**HOW TO COMPLETE THIS TASK:** From the first line below to the last, reproduce the material exactly and leave out the images.

**DATA TO PROCESS:**
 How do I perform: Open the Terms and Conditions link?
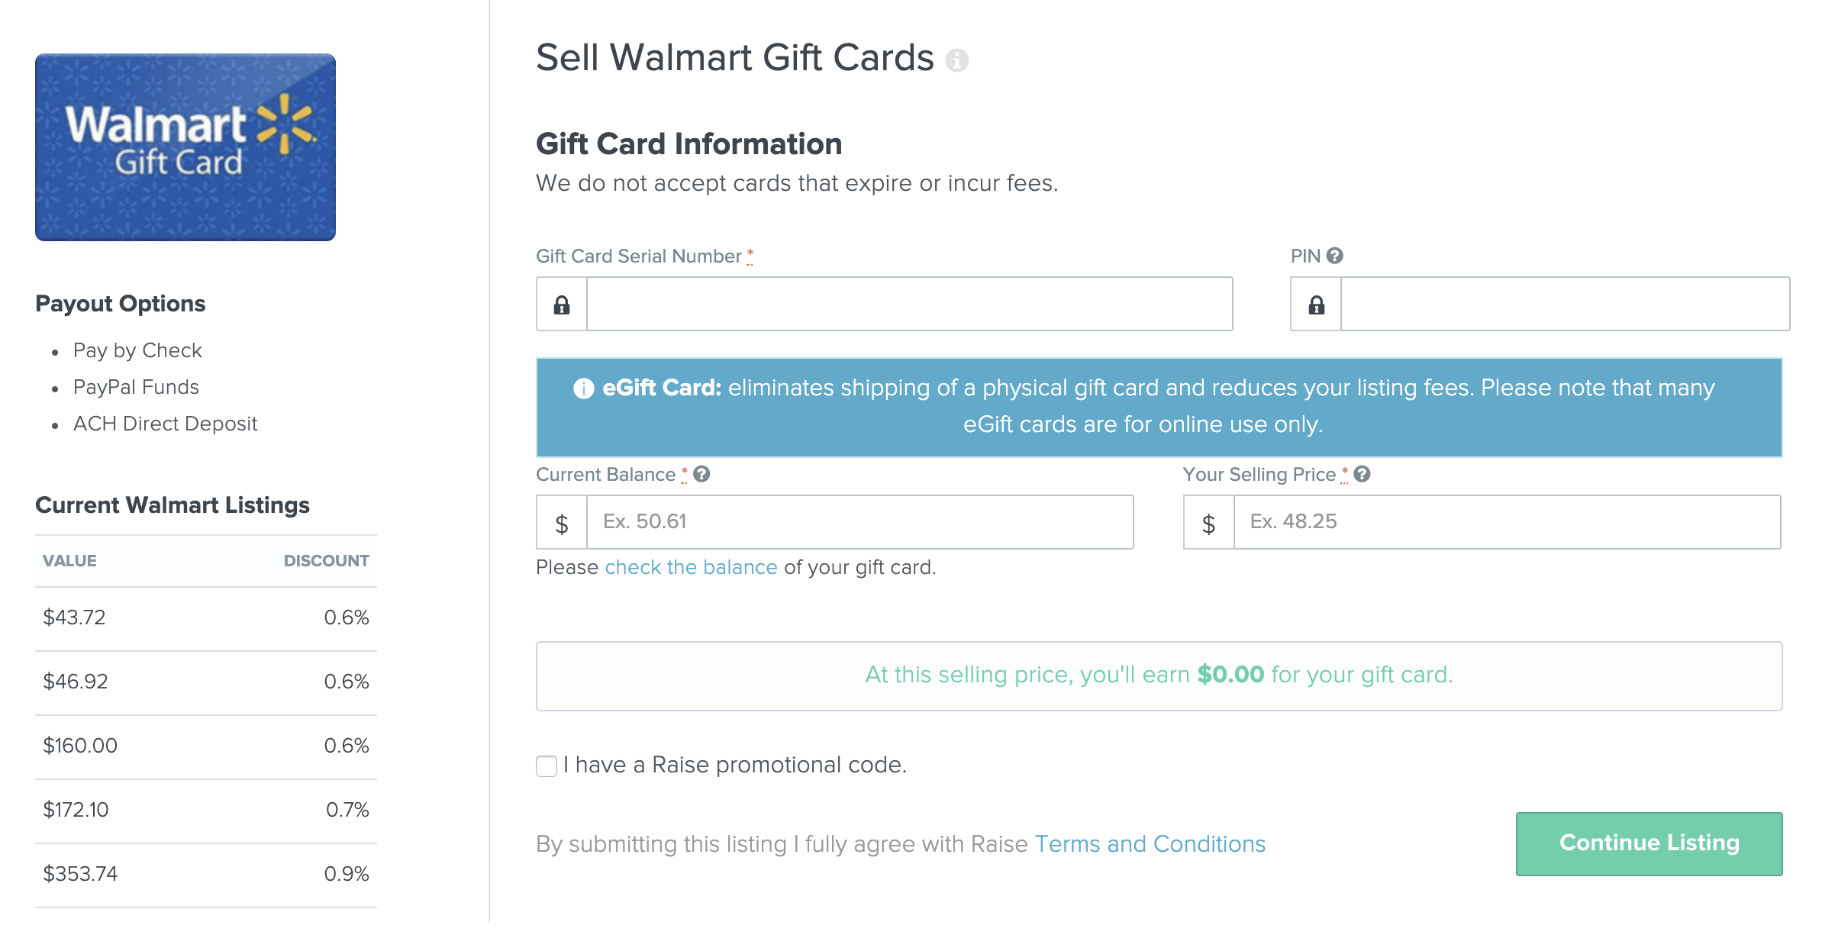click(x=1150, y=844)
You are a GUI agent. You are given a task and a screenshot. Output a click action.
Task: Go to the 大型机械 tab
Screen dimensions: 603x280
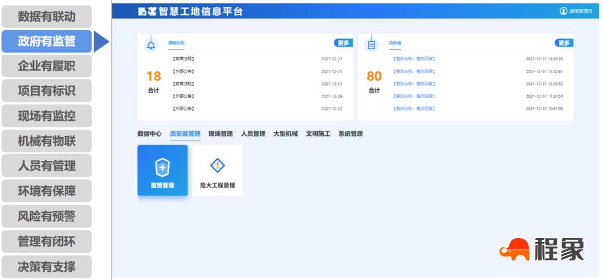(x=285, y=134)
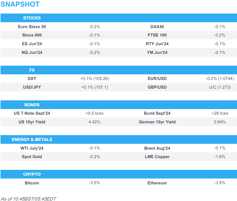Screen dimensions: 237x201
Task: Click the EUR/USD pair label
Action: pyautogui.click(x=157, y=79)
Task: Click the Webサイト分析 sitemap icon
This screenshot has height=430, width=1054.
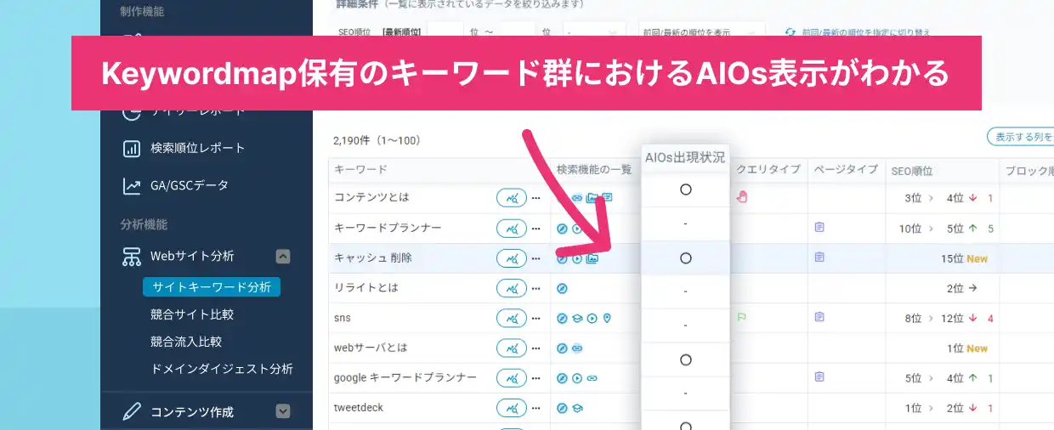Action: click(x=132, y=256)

**OUTPUT BELOW:**
 How do I perform: Open the Terms and Conditions link?
click(x=1150, y=844)
You are a GUI agent. You are given a task and a screenshot. Output a click action.
Task: Go to the 大型机械 tab
Screen dimensions: 603x280
(x=285, y=134)
Screen dimensions: 237x201
Task: Click the EUR/USD pair label
Action: pyautogui.click(x=157, y=79)
Task: Click the Webサイト分析 sitemap icon
This screenshot has height=430, width=1054.
Action: click(x=132, y=256)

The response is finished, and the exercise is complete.